We tried four different kinds of base networks as feature extractors (Modified Vgg16, MobilenetV3, ResNet50, and ResNet101). Using our modified model, we were able to recognize the automobile category in our custom detection dataset. In traditional faster R-CNN they used the classical VGG16 as a feature extractor but in our model we used modified VGG16 which give better accuracy and faster testing time. the soft-NMS method replaces the NMS (non-maximum suppression) method after the RPN (region proposal network) in the traditional Faster R-CNN to tackle the issue of duplicated proposals and it also slightly improve the AP performance. The proposals are then adjusted to the appropriate size using a refined proposal layer without compromising vital contextual information which gives better performance to detect tiny sized vehicle than the traditional faster R-CNN.

We evaluated our model with the custom dataset for state-of-the-art detection on the KITTI testing dataset.
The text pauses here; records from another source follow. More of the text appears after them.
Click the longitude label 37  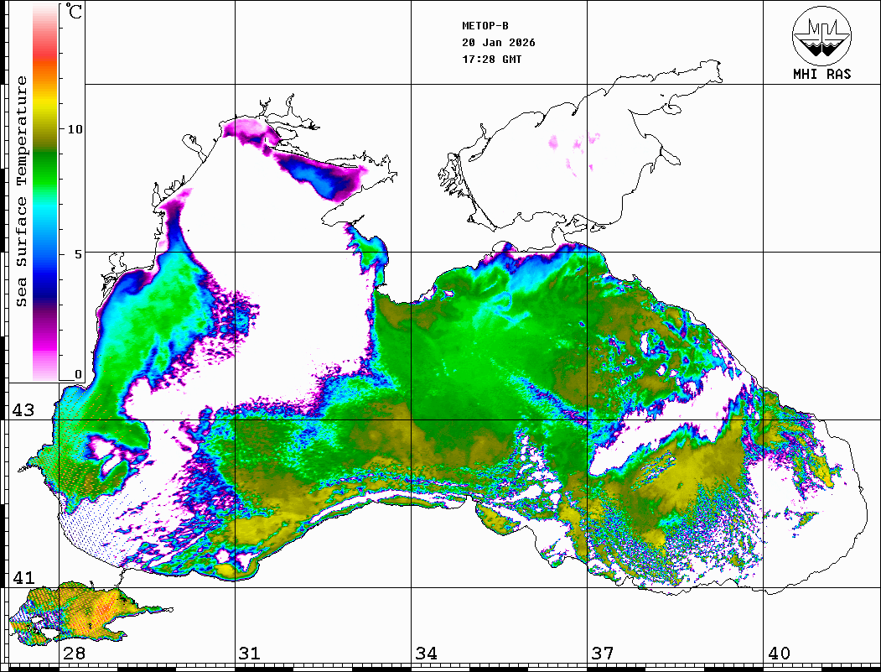[x=601, y=654]
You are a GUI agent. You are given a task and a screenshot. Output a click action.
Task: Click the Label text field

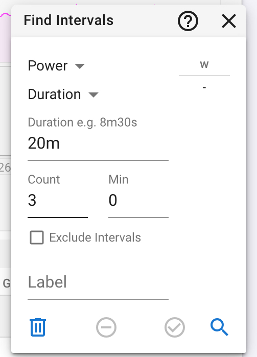tap(98, 282)
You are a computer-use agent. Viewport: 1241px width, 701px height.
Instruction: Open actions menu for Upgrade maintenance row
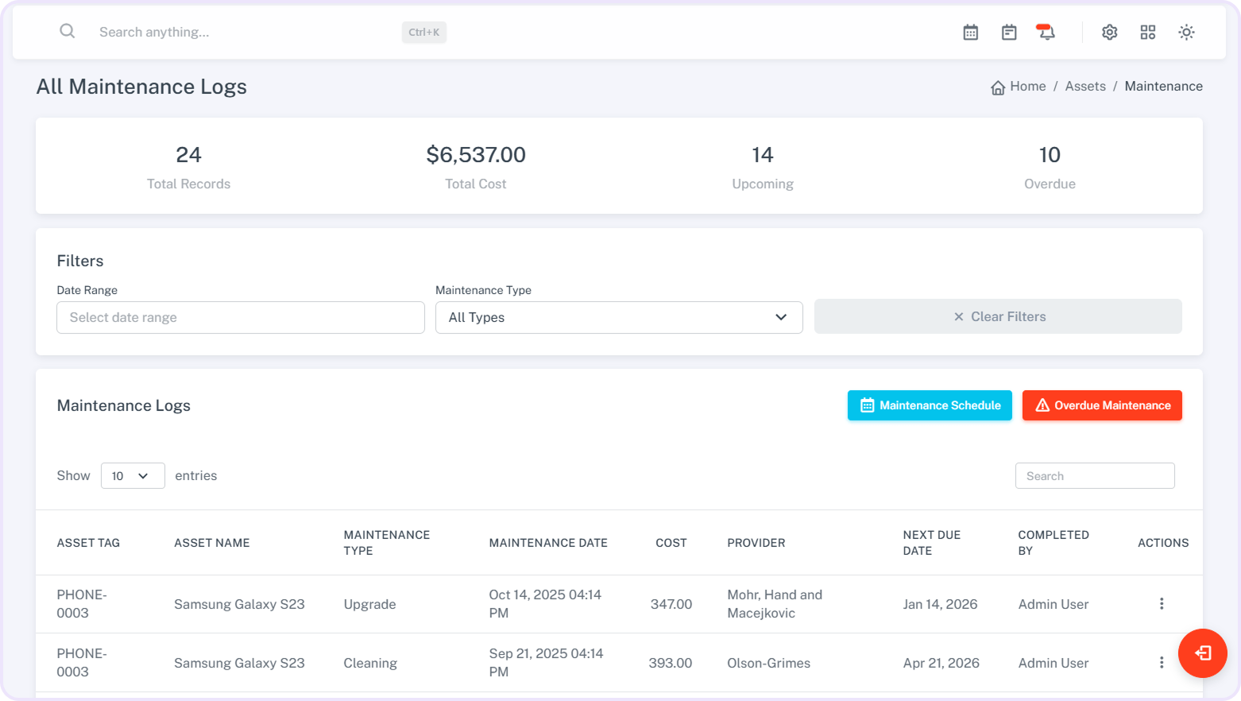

We chose to select a slightly unique training dataset that we were using for assessment on our custom dataset since the KITTI testing dataset had comparable scenarios to the training set. Since we often encounter situations in the testing set where cars appear stranded on the street, we decided to include heavily occluded vehicles in our analysis. As a result, a dataset containing all occluded labels were utilized to train the network that was used to submit to the scoreboard. Aside from that, all of the training settings were identical. Table 3 presents the performance of our recommended approach on the custom dataset, as well as the results of other approaches on the KITTI test dataset. It provides a comprehensive overview of our position in the KITTI benchmark, showcasing the effectiveness and competitiveness of our proposed method compared to existing approaches.

Table 3 Performance comparison on KITTI benchmark

Our proposed model gives better mAP and processing time performance than the older version of Faster R-CNN.

5 Conclusion and future work

The purpose of this research is also to use deep learning to get a better understanding of real-time road vehicles, including preparing our own dataset with image annotation and vehicle recognition. Tuning the number and density of the network's convolutional layers demonstrates the neural network and data flexibility. We chose our modified VGG16 as the core base network model for the feature extractor after assessing all of the evaluation indicators in general. In future work, the major component that needs to be focused on is a range of photograph collections, such as lighting settings and background surroundings. CNN models can readily notice patterns and output with a greater accuracy rate when given various input components. In addition, the volume of the dataset can play a role in learning algorithms.